Failure to Notify Family of Resident’s Significant Bruising and Possible Fall
Penalty
Summary
The deficiency involves the facility’s failure to notify a resident’s family of a significant change in condition, specifically the development and worsening of a large bruised area on the resident’s back. A family member reported that they first observed the large bruise when the resident was admitted to the hospital on 12/21/25 and stated they had not been informed of the bruise or of any fall. The resident told the family member that about a week prior to the hospital admission, she had a fall during a transfer with staff. Review of the clinical record showed no documentation that the resident had a fall. The resident’s admission MDS, dated 9/24/25, indicated the resident was cognitively intact and able to make consistent and reasonable daily decisions. A progress note dated 12/21/25 at 2:23 p.m. documented that dark areas on the resident’s back had worsened, were getting darker, and had increased in size.

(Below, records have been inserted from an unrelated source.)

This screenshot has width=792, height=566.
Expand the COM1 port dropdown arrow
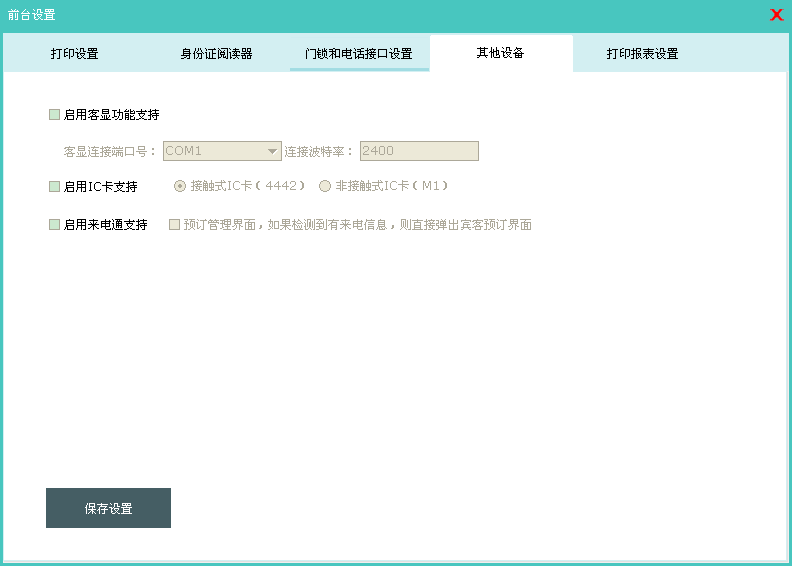(x=271, y=151)
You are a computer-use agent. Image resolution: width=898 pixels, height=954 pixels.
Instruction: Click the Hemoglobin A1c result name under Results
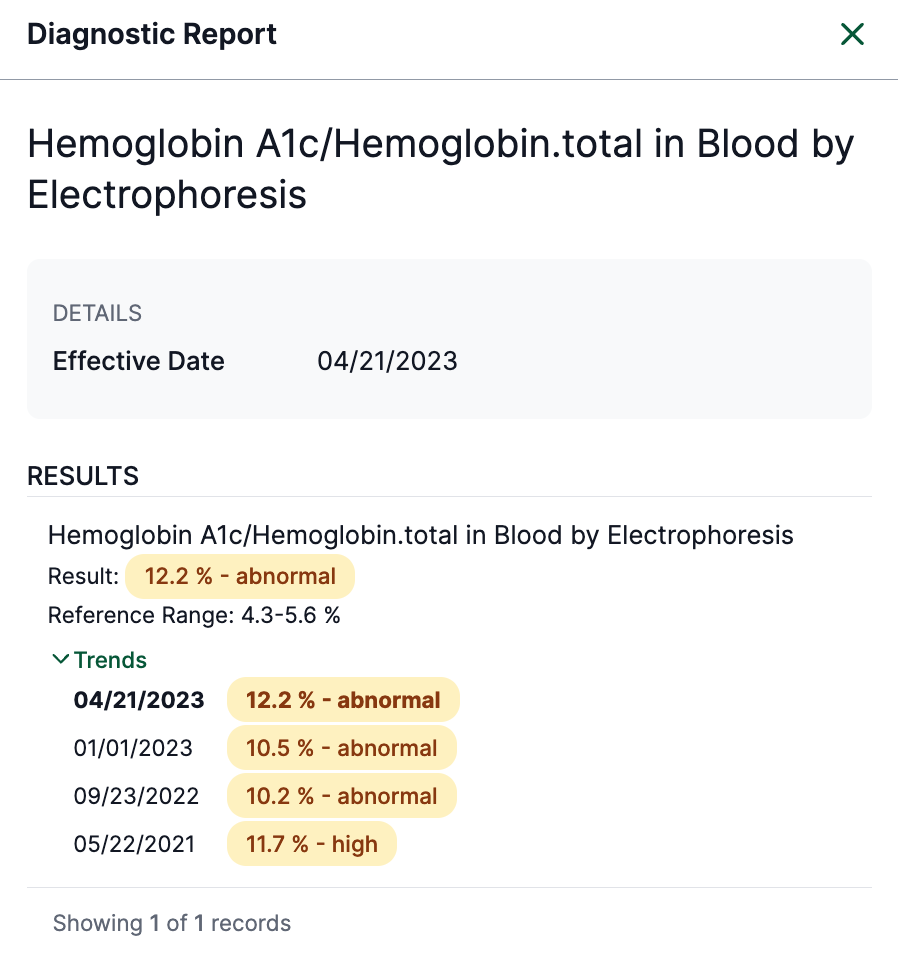[420, 535]
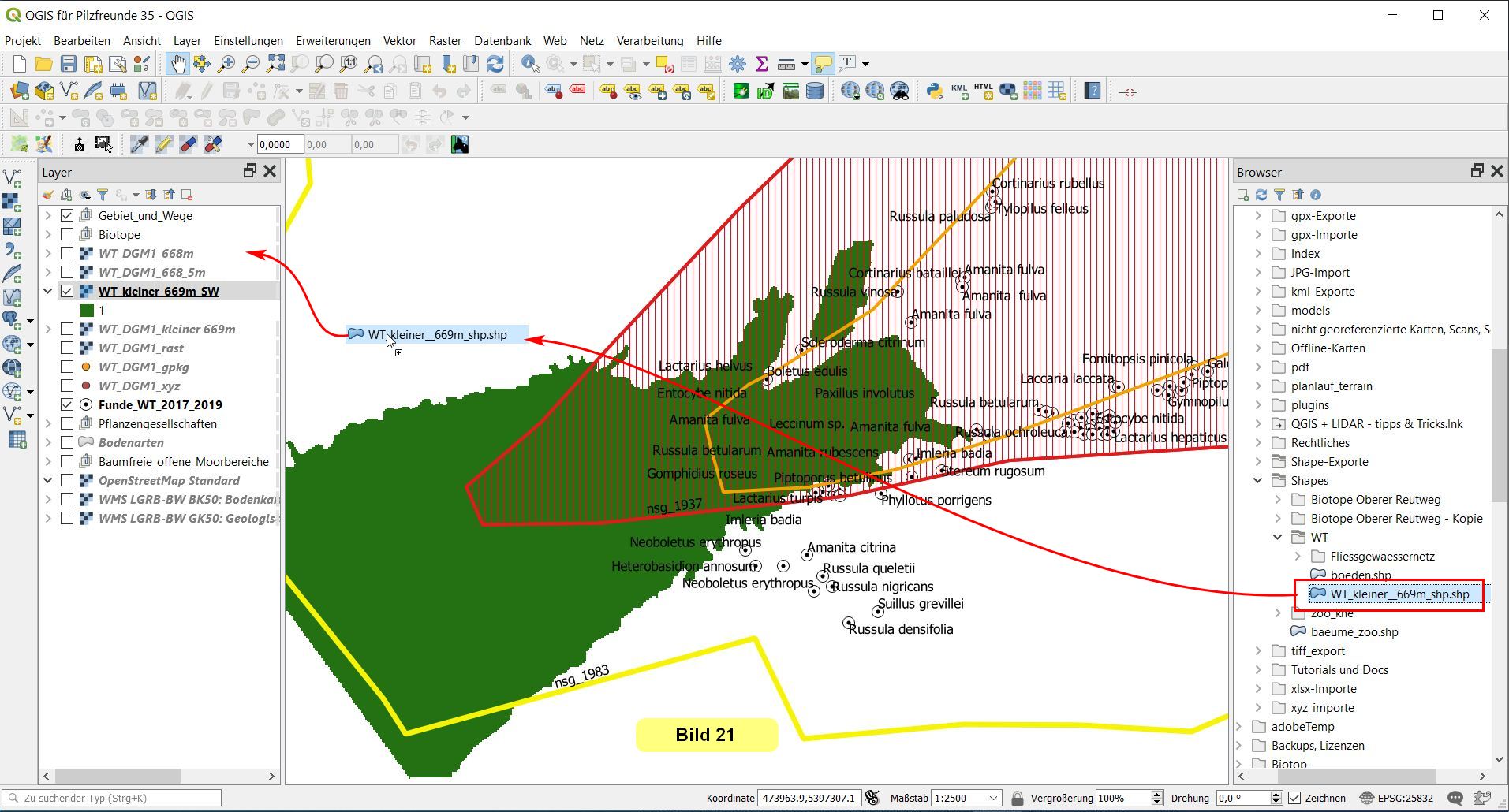This screenshot has width=1509, height=812.
Task: Toggle the Zeichnen render checkbox
Action: [1294, 798]
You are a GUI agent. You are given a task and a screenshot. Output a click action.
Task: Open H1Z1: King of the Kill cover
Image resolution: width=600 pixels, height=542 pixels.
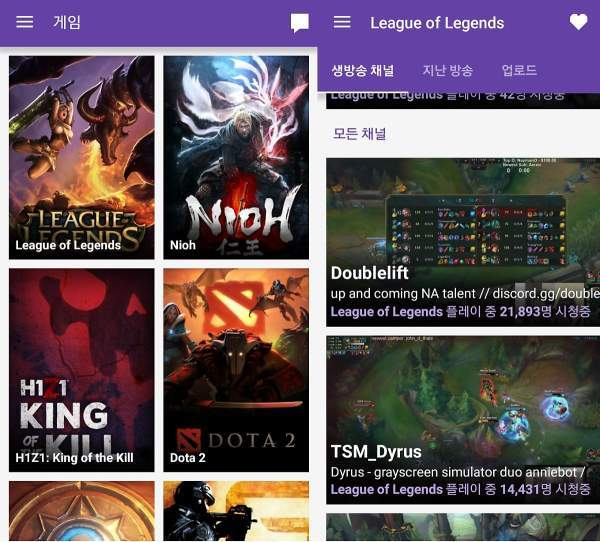pos(82,370)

An event was opened to ensure the wound nurse was aware, and the Nurse Practitioner was notified. However, the documentation did not show that the resident’s family had been notified of this change in condition. During an interview, the DNS explained that when an event was created in the computer, it was turned into an internal incident report, and no further information or documentation of family notification was provided. The facility’s notification policy stated that the resident’s responsible party would be notified immediately of a change in condition, but this was not reflected in the record for this resident.